* _DIRECTIVES_:
A) Condense the paragraph of the water treatment article that begins "Options for treating the water's manganese" into a short bulleted list that keeps its main facts.
B) According to the water treatment article, which wells are currently treated?
C) Repeat word for word the part of the water treatment article starting with "He said the" and going on through "in the water.".

-------- DOCUMENT PASSAGE

Greg St. Louis, the city’s director of engineering and municipal operations, confirmed the city was just a few weeks away from implementing chloramine, with the infrastructure in place to do so.

He said the change to chlorination won’t require any revisions to the system, and described the cost of the chloramination system – that will not be utilized – as “minimal.”

“Because chloramination is the addition of ammonia, you have two chemical pumps. One pump provides chlorine and the other provides ammonia,” St. Louis explained. “So you’re just not running one pump.”

St. Louis predicted that once the city is fully chlorinating the water supply – currently only the Merklin Street wells are treated – residents will notice the esthetic effects that result from the chlorine reacting with high manganese levels in the water.

“The public seemed not to be concerned with the staining of fixtures,” St. Louis said. “However, the Canadian Drinking Water Guidelines does include esthetic qualities. I don’t believe the water is going to be as clear as it currently is.”

Options for treating the water’s manganese and arsenic levels – which are close to reaching the highest allowable levels – were also discussed Monday, when council learned a treatment plan would take two to three years to implement.

Lawrence, who noted he completed his undergrad in biochemistry and described the water system as “dear to his heart,” said addressing arsenic and manganese levels “has to be a major focus for us moving forward.”

----------------
-------- PROVIDED MATERIAL

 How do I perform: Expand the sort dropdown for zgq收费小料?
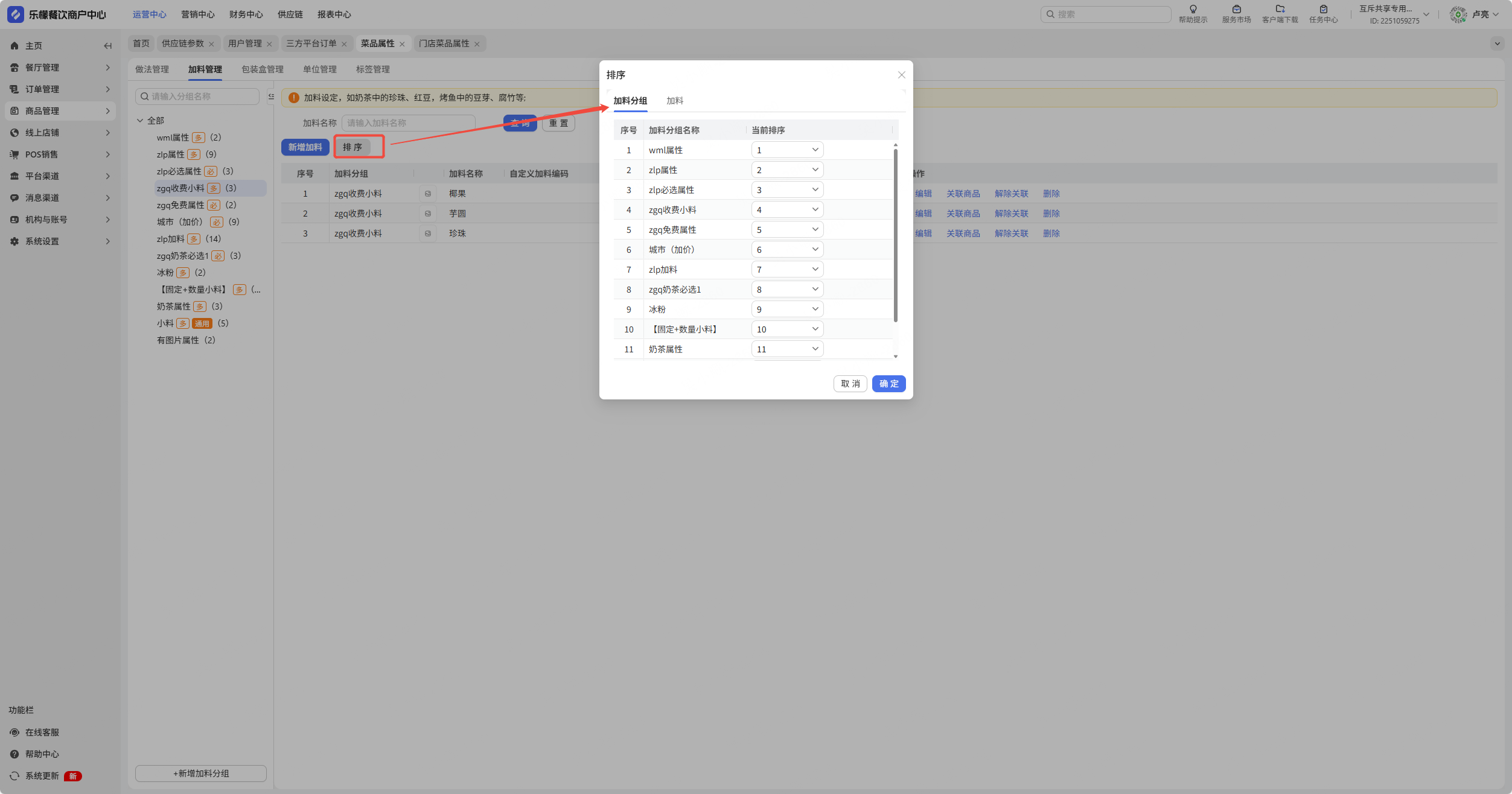787,210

----------------

* _ANSWERS TO THE PROBLEMS_:
A)
- The water's manganese and arsenic levels are close to the highest allowable levels.
- Options for treating them were discussed Monday.
- Council learned that a treatment plan would take two to three years to implement.

B) The Merklin Street wells.

C)
He said the change to chlorination won’t require any revisions to the system, and described the cost of the chloramination system – that will not be utilized – as “minimal.”

“Because chloramination is the addition of ammonia, you have two chemical pumps. One pump provides chlorine and the other provides ammonia,” St. Louis explained. “So you’re just not running one pump.”

St. Louis predicted that once the city is fully chlorinating the water supply – currently only the Merklin Street wells are treated – residents will notice the esthetic effects that result from the chlorine reacting with high manganese levels in the water.